DATA SUPPLIED →
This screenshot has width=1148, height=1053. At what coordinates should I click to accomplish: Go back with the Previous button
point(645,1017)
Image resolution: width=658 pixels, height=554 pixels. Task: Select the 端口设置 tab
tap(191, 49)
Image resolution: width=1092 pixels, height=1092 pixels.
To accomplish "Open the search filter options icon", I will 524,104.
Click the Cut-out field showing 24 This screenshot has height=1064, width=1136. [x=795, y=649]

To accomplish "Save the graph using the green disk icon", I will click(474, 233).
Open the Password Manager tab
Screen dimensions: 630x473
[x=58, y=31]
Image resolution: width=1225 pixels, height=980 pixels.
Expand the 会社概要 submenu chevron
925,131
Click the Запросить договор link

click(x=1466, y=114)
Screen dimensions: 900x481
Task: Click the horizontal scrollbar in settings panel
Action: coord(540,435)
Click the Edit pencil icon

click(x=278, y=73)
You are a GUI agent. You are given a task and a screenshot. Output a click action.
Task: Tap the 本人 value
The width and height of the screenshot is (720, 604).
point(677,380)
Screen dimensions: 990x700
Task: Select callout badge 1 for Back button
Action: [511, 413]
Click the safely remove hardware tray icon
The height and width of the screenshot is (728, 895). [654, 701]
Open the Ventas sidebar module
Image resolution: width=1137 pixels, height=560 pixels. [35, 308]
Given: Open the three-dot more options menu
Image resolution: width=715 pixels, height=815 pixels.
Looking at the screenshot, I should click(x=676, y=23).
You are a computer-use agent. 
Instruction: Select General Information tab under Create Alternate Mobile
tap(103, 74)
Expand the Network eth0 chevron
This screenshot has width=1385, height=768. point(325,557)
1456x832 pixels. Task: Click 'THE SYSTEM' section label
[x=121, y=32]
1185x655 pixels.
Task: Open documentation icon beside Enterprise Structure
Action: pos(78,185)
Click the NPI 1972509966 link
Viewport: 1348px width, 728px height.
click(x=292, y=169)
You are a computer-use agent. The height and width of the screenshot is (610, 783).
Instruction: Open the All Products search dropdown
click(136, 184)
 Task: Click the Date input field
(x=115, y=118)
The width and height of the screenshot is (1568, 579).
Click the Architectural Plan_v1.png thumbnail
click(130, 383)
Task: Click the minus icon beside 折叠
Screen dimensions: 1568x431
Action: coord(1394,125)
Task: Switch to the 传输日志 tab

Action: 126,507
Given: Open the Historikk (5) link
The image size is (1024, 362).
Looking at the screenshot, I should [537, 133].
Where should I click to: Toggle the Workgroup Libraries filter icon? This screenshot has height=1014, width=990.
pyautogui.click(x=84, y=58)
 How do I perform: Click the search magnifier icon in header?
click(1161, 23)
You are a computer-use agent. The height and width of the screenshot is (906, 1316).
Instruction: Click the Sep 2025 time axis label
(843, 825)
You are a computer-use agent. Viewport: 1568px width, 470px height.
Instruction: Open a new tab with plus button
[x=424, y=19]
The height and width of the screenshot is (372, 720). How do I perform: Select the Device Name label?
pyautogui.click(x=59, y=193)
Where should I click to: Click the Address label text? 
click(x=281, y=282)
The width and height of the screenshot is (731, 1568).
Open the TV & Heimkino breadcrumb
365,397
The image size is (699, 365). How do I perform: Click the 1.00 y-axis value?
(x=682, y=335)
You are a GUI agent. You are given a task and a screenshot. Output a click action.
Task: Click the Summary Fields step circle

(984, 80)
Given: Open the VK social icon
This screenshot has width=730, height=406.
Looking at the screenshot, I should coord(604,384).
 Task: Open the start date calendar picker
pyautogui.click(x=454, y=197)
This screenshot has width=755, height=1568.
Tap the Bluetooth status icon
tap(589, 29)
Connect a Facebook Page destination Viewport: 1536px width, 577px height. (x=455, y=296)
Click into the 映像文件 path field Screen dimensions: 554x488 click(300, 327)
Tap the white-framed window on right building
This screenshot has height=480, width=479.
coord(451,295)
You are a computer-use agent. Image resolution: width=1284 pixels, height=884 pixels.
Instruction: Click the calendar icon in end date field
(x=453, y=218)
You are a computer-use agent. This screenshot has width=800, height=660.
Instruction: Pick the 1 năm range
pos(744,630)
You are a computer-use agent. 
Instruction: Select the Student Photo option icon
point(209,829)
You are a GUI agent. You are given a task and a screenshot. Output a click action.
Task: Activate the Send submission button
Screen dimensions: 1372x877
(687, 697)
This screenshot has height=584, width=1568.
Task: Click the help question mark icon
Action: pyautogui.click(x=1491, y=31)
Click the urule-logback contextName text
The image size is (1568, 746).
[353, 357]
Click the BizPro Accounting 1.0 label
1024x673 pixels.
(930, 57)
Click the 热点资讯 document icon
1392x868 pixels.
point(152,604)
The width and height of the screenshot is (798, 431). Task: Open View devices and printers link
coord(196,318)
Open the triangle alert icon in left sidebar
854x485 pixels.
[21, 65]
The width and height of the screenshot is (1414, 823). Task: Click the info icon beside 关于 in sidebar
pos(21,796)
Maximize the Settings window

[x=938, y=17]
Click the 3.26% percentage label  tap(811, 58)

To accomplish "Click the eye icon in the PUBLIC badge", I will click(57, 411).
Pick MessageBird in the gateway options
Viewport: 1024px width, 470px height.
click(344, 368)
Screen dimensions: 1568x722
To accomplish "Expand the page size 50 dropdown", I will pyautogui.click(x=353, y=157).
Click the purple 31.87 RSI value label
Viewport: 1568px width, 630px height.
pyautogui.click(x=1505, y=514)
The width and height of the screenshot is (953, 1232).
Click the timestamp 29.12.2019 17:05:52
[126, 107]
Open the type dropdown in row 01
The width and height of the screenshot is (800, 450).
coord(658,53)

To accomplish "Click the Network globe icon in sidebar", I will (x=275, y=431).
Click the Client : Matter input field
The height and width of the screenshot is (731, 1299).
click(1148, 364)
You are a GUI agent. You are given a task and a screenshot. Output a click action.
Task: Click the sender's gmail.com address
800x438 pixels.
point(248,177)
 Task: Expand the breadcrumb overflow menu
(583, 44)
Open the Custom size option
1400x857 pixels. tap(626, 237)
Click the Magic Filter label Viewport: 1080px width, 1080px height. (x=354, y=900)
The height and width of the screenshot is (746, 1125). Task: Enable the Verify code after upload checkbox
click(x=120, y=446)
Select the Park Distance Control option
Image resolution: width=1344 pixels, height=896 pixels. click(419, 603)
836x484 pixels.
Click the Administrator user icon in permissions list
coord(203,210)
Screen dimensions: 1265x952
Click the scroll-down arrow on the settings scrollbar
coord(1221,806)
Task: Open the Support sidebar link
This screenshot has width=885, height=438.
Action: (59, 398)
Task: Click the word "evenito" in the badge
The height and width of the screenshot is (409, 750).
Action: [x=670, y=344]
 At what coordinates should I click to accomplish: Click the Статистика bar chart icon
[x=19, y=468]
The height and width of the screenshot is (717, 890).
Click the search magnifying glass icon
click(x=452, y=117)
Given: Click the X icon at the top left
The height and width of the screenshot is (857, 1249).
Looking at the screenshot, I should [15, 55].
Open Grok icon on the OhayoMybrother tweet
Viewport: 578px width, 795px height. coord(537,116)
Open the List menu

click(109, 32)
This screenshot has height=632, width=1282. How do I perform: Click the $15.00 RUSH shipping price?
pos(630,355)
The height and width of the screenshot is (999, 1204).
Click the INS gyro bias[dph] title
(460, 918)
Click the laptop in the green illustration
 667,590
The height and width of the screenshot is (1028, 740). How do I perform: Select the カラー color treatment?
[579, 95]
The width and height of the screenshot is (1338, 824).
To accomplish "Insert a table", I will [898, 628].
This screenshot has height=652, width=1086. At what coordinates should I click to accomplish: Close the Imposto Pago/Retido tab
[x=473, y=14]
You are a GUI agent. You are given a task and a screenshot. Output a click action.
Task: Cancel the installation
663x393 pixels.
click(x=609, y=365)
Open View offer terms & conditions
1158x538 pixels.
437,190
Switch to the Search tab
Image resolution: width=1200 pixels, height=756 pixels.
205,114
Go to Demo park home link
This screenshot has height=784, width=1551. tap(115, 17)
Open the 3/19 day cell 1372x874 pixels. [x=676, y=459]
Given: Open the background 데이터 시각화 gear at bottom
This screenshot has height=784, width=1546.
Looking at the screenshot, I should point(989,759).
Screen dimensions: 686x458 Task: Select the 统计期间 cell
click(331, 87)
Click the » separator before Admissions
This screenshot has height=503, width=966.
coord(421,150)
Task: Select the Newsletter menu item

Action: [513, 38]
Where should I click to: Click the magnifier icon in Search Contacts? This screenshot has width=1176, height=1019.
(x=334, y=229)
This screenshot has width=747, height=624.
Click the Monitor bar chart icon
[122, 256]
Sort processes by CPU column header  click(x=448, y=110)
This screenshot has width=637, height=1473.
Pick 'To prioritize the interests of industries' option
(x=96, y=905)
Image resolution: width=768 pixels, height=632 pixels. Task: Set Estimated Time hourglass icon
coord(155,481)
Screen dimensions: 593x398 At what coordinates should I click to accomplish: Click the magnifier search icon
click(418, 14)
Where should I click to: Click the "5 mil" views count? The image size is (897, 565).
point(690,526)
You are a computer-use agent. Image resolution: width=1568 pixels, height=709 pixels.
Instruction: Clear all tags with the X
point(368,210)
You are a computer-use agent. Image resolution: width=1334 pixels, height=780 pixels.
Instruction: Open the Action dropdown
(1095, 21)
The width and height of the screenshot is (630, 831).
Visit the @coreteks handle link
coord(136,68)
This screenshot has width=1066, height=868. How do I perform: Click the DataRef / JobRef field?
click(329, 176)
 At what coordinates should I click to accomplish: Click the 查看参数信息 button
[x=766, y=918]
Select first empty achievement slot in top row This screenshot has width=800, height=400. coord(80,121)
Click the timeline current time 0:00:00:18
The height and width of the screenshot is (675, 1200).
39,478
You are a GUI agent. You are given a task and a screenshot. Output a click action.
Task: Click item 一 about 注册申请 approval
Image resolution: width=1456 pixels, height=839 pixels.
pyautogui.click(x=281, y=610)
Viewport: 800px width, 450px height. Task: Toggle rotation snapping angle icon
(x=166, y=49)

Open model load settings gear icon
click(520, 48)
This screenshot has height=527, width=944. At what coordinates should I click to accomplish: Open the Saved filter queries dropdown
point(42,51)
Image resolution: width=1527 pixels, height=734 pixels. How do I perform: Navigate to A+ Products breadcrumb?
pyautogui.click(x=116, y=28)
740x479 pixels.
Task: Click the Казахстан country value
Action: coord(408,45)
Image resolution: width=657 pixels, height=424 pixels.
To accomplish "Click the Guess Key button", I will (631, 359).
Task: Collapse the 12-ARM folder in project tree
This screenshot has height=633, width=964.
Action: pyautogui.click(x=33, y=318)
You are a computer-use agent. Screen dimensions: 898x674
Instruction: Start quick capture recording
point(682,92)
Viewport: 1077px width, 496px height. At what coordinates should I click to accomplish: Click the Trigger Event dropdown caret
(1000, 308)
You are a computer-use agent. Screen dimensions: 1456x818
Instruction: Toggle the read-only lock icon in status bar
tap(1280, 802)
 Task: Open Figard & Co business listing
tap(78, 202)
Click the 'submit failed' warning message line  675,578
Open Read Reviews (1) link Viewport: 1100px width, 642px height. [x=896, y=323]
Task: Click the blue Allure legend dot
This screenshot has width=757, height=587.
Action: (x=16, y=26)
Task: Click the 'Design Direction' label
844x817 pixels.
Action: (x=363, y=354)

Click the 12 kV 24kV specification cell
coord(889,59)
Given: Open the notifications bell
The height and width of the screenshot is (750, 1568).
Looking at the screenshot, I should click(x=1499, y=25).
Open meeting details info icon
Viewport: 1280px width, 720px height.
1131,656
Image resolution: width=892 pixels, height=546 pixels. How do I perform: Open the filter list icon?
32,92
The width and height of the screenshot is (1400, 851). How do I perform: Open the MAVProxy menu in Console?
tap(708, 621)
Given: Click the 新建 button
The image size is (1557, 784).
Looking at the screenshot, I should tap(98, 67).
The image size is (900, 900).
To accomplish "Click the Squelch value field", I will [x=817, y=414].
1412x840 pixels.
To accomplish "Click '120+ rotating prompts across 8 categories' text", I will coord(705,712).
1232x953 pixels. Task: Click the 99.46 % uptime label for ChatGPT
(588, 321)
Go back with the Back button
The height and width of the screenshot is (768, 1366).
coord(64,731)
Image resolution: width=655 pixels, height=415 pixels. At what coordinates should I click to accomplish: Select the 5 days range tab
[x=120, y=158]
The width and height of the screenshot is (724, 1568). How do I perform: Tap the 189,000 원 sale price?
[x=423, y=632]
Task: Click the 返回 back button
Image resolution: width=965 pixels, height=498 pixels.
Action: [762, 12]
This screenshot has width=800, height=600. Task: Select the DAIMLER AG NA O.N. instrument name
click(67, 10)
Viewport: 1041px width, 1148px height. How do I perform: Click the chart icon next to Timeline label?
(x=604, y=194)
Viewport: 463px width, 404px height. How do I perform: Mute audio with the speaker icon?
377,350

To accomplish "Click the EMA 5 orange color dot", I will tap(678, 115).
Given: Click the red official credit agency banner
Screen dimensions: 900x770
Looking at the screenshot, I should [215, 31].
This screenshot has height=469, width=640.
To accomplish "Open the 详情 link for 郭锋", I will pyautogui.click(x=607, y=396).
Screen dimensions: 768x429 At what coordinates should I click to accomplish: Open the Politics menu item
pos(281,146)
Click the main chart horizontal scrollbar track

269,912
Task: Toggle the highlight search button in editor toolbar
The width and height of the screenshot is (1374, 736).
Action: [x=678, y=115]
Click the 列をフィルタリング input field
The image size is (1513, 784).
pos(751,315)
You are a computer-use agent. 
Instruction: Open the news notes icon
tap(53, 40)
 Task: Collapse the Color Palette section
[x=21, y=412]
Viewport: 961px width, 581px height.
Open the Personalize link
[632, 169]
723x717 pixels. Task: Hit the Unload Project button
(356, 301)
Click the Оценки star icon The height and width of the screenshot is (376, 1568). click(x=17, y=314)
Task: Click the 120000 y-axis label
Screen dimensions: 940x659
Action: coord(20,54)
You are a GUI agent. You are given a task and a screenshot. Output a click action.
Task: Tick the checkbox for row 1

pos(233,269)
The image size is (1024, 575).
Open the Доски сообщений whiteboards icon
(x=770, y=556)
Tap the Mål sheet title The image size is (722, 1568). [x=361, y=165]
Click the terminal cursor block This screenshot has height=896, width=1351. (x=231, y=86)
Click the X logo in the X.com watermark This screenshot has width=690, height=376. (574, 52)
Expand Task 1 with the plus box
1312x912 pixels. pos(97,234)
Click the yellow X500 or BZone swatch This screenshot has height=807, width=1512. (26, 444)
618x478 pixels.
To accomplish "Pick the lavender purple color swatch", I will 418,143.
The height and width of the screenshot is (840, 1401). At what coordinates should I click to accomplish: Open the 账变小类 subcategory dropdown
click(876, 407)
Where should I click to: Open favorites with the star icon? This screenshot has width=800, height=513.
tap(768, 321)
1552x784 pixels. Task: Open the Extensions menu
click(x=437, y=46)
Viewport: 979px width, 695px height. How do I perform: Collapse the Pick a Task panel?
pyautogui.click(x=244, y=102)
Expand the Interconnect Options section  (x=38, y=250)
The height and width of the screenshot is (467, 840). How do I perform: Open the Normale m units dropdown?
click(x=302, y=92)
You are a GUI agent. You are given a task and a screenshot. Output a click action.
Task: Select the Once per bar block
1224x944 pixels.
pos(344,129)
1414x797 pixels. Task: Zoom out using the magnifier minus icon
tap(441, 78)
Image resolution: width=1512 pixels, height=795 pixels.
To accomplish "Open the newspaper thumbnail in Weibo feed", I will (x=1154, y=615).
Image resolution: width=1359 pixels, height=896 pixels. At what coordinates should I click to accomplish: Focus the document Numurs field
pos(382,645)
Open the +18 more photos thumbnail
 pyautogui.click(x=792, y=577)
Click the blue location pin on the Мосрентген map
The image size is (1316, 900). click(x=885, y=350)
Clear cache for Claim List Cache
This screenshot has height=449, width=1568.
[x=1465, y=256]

WORK TO COMPLETE → Working from the entries above, return all lines that contain "swatch".

SOLUTION TO THIS PROBLEM →
Click the yellow X500 or BZone swatch This screenshot has height=807, width=1512. (26, 444)
To accomplish "Pick the lavender purple color swatch", I will 418,143.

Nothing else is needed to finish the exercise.